Your answer should be the records again, unchanged in wording and free of images.

.....

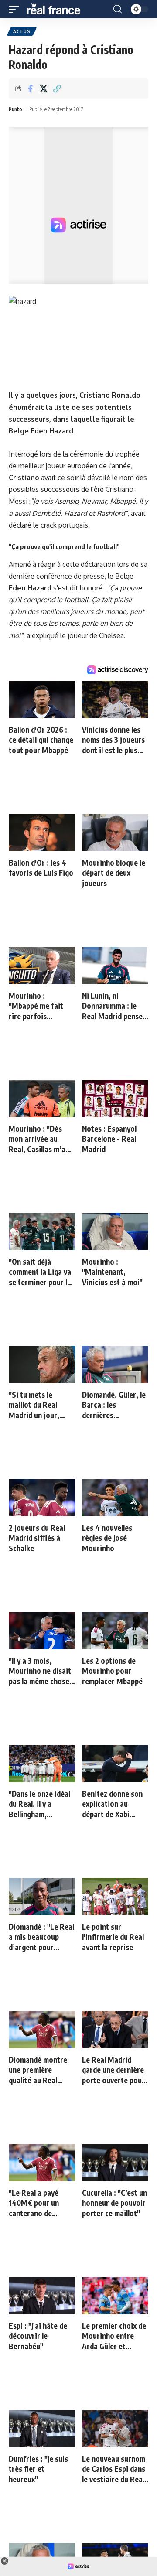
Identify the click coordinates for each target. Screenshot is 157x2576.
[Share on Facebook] (30, 89)
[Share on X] (44, 89)
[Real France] (58, 9)
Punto (15, 109)
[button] (16, 9)
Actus (22, 31)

.....

§ **RESULT**
Identify the click coordinates for each target. Screenshot is 157x2576.
[Share on Facebook] (30, 89)
[Share on X] (44, 89)
[Real France] (58, 9)
Punto (15, 109)
[button] (16, 9)
Actus (22, 31)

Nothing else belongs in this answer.